Interpreting YOLOv8->TFlite output

Ciao @Paul ! Nice to meet you!

In the picture you attached, is the box the green part near the top right of the image? And is most of the green just the label for that small box?
yes, exactly.

I’ve finally obtained the right coordinates.
The issue was that I was not transposing results.
Basically, the dimension of my output tensor is [1, 6, 3456]:

  • 1 is the batch size;
  • 6 is the the data I need to process [0] => xc, [1] => yc, [2] => width, [3] => height. I suppose that’s why the dimension is 4 + classes, correct? Because, in my case the remaining two, were scores.
  • is the detection output for the previous fields.

By reading properly data, the bbox is now fine, even labels :slight_smile:
But honestly, your initial hints have been essential.

Ahh good catch! I see what you mean. I misread your point #2. Glad you got it working! This is another common gotcha, especially when upgrading to YOLOv8 from YOLOv5.

1 Like

Hi, i have trained a yolov8m-seg model and converted it to tflite.I want to run it on mobile device. i read this thread and it partially helping me understanding the output of the model but still im not able to draw bounding box nor extract mask from the output.

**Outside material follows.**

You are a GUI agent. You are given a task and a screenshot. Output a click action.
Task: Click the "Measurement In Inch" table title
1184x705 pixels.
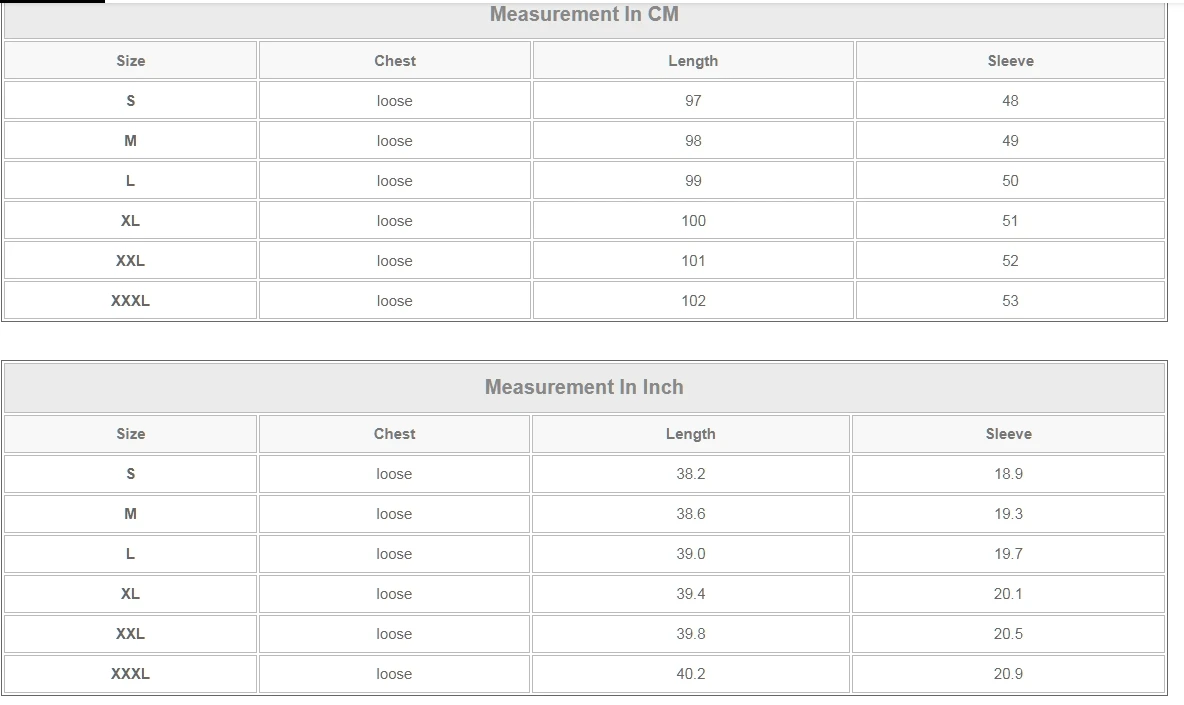[x=584, y=387]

below are the input and output details

Input details:

[{'name': 'inputs_0', 'index': 0, 'shape': array([  1, 640, 640,   3], dtype=int32), 'shape_signature': array([  1, 640, 640,   3], dtype=int32), 'dtype': <class 'numpy.float32'>, 'quantization': (0.0, 0), 'quantization_parameters': {'scales': array([], dtype=float32), 'zero_points': array([], dtype=int32), 'quantized_dimension': 0}, 'sparsity_parameters': {}}]

Output details:

[{'name': 'Identity', 'index': 583, 'shape': array([   1,   37, 8400], dtype=int32), 'shape_signature': array([   1,   37, 8400], dtype=int32), 'dtype': <class 'numpy.float32'>, 'quantization': (0.0, 0), 'quantization_parameters': {'scales': array([], dtype=float32), 'zero_points': array([], dtype=int32), 'quantized_dimension': 0}, 'sparsity_parameters': {}}, {'name': 'Identity_1', 'index': 436, 'shape': array([  1, 160, 160,  32], dtype=int32), 'shape_signature': array([  1, 160, 160,  32], dtype=int32), 'dtype': <class 'numpy.float32'>, 'quantization': (0.0, 0), 'quantization_parameters': {'scales': array([], dtype=float32), 'zero_points': array([], dtype=int32), 'quantized_dimension': 0}, 'sparsity_parameters': {}}]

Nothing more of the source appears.